Computer to computer
The electronic systems help pipeline customers communicate their needs with operators, using a computer-to-computer exchange of documents. Energy Transfer said the electronic data interchange system provided by Latitude was back up and working Monday night. The business wasn’t otherwise affected, spokeswoman Vicki Granado said in an email.
Eastern Shore Natural Gas’s Latitude system was restored on Monday as well, the company said in a notice to customers. In addition to providing EDI services, Latitude also hosts websites used by about 50 pipelines for posting notices to customers. At least some of the websites went down on March 29 and didn’t start returning until Monday, according to Dan Spangler, pipeline manager for data provider Genscape Inc. in Boulder, Colorado.
“Although all of the sites are back up now, many of them are still missing” data for March 30 and April 1, he said. “Other than Energy Transfer pipes and the pipelines hosted by Latitude, we haven’t seen any issues with gas data.”
The shutdowns are “not operationally serious in the sense that it’s stopping the natural gas from moving, but it is serious because it’s causing these companies to use workarounds for communication,” said Rae McQuade, president of the North American Energy Standards Board in Houston, which is responsible for developing industry standards.
“If somebody is running a business that has some kind of critical asset to it -- pipelines, energy, finance -- those networks are going to be targets; those networks have been targets,” said John Harbaugh, chief operating officer at R9B, a Colorado Springs, Colo., cybersecurity solutions provider.
Many of the 3 million mi of pipelines that spread across America rely on third-party companies for their electronic communication systems, Andy Lee, senior partner at Jones Walker LLP in New Orleans, said by telephone Tuesday. In turn, they depend on those companies to provide security for those systems from attacks.
Latitude is “very well known in the industry,” the energy board’s McQuade said. “They have a lot of clients, they are very well respected.”
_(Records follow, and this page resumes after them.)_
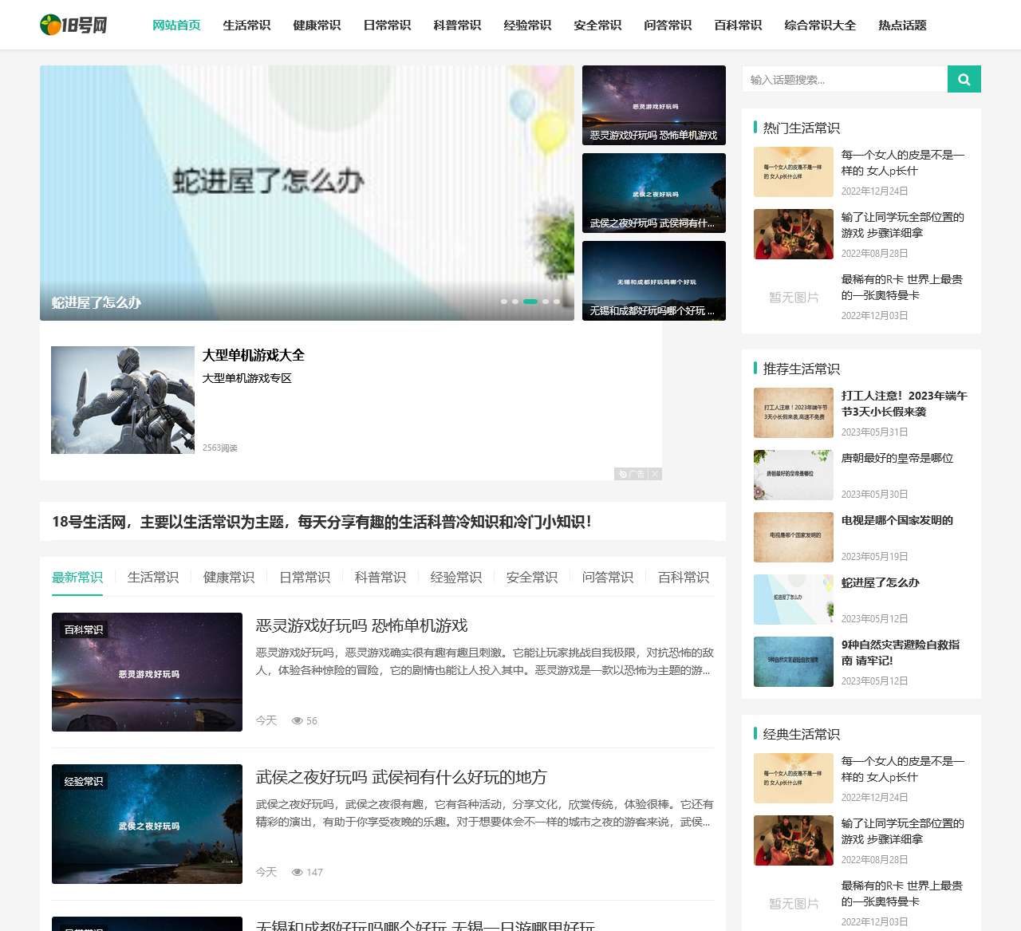Go to 综合常识大全 in top menu

point(820,25)
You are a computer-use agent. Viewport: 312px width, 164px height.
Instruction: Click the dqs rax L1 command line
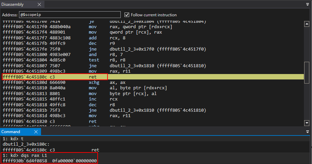[x=34, y=155]
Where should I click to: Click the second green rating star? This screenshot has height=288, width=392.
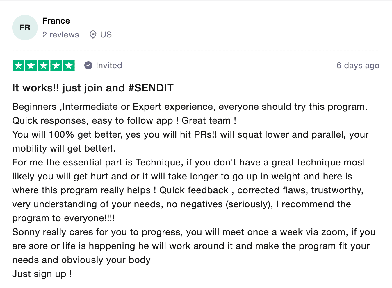coord(31,65)
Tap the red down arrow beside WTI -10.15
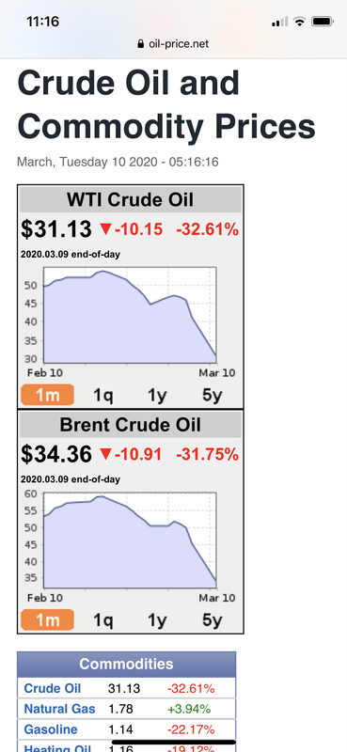Viewport: 347px width, 752px height. pos(105,229)
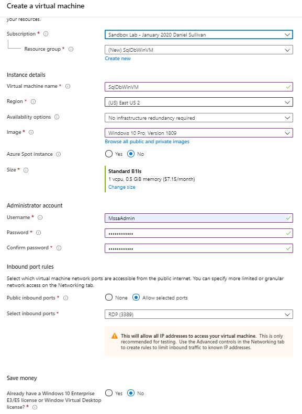
Task: Expand the Region dropdown
Action: tap(198, 102)
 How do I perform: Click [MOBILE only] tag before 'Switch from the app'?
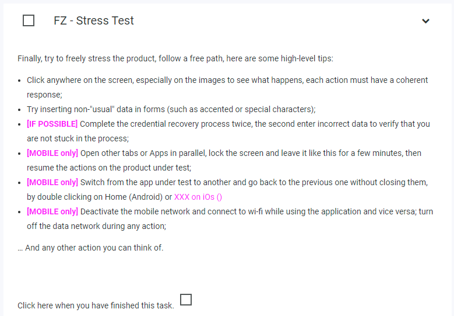pyautogui.click(x=52, y=182)
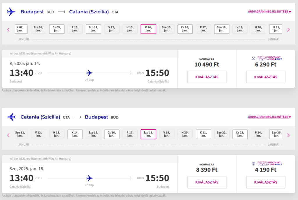This screenshot has height=200, width=298.
Task: Choose outbound discount club price 6 290 Ft
Action: coord(266,77)
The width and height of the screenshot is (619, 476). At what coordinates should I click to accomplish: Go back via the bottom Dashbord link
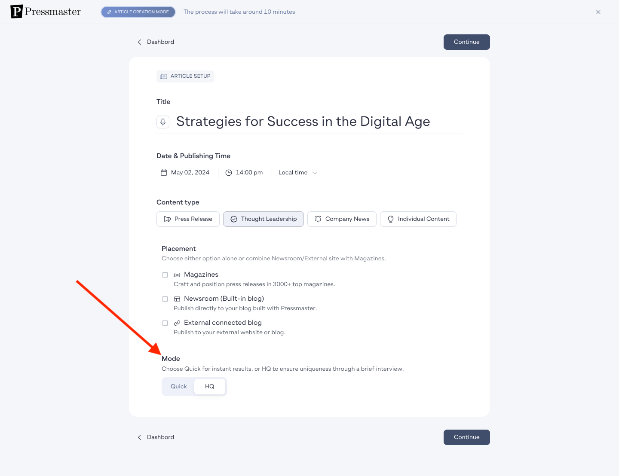tap(156, 437)
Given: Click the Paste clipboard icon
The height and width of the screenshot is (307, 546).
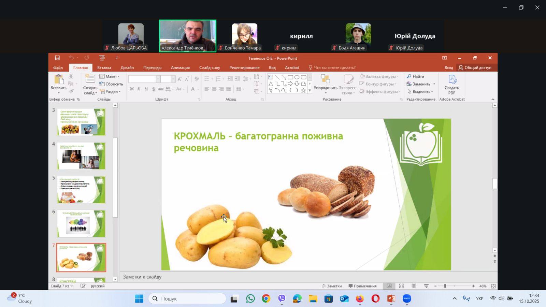Looking at the screenshot, I should [x=59, y=80].
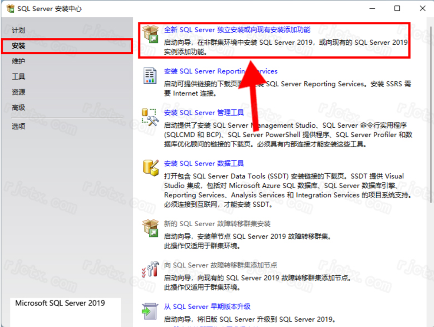Open the 计划 section in sidebar
Screen dimensions: 434x327
pyautogui.click(x=18, y=30)
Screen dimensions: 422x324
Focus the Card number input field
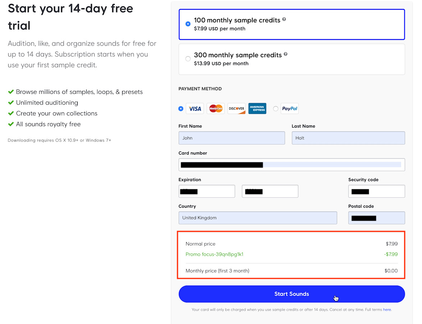coord(292,165)
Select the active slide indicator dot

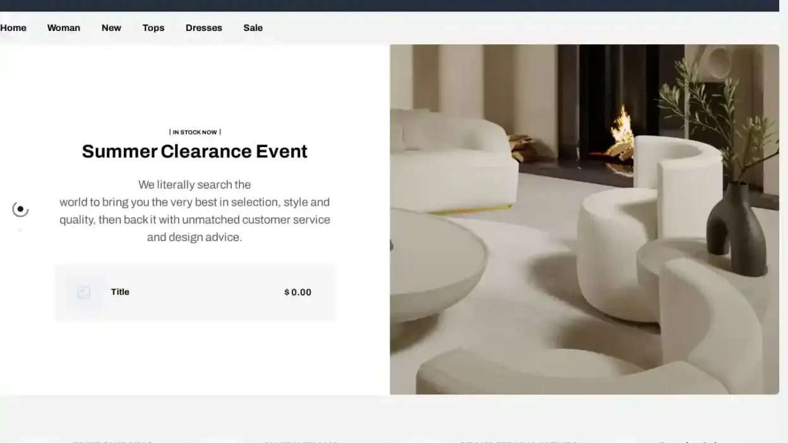coord(20,209)
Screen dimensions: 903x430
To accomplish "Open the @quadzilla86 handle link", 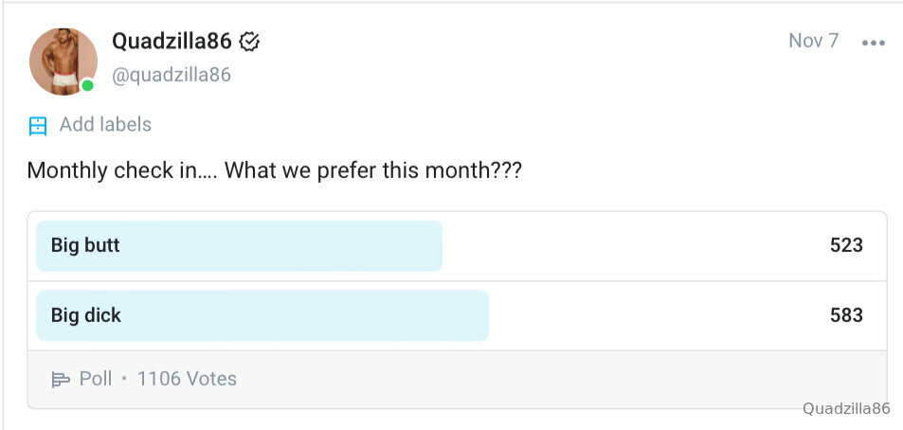I will pos(172,75).
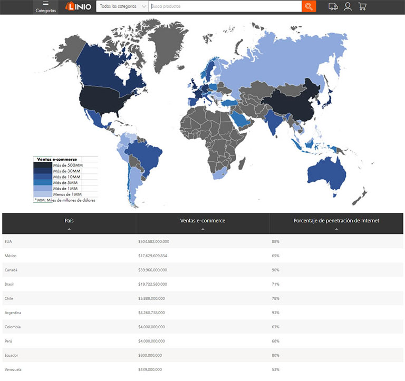Open the user account icon
This screenshot has height=381, width=405.
pyautogui.click(x=348, y=6)
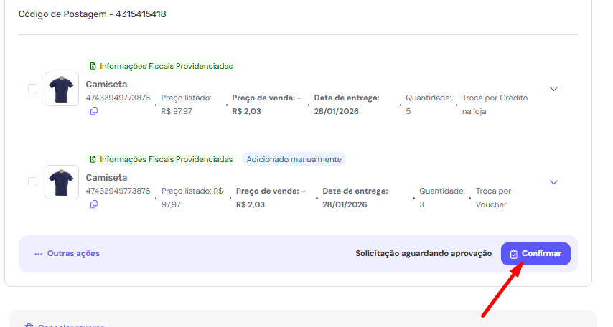Expand the Troca por Voucher item details
The image size is (613, 327).
553,182
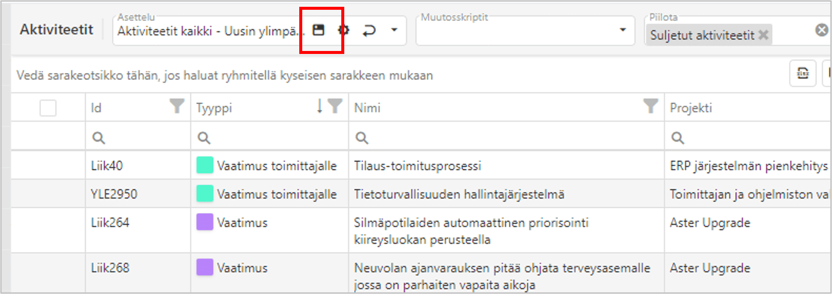Remove the Suljetut aktiviteetit tag
The width and height of the screenshot is (832, 294).
[763, 35]
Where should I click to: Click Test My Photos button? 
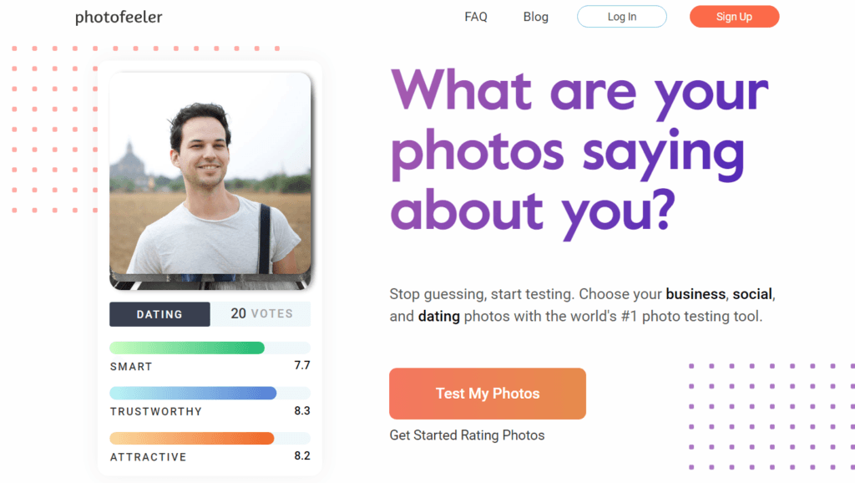tap(488, 394)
The systems are gaining attention from hackers because they’ve proven to be "low-hanging" fruit that creates an opportunity for ransomware or to sell the information on the dark web, Lee said.
Entry points
While the EDI systems may be entry points for hackers, they are likely not the ultimate target, said Jim Guinn, managing director and global cybersecurity leader for energy, utilities, chemicals and mining at Accenture Plc, a technology consulting company.
“There is absolutely nothing of intrinsic value for someone to infiltrate the EDI other than to navigate a network to do something more malicious," Guinn said by telephone Tuesday. "All bad actors are looking for a way to get into the museum to go steal the Van Gogh painting."
He also said there is nothing inherently different about oil and gas EDI systems.
This isn’t the first time U.S. pipelines have been targeted. In 2012, a federal cyber response team said in a note that it had identified a number of “cyber intrusions” targeting natural gas pipeline sector companies. The group, the Industrial Control Systems Cyber Emergency Response Team, is a division of Homeland Security.
“It’s important to recognize that this does not appear to be an attack on an operational system,” said Cathy Landry, a spokeswoman for the Interstate Natural Gas Association of America. “An attack on a network certainly is inconvenient and can be costly, and something any company – whether a retailer, a bank or a media company -- wants to avoid, but there is no threat to public safety or to natural gas deliveries.”
She said she “cannot speak for any of the companies specifically about what may or may not have happened to their systems.”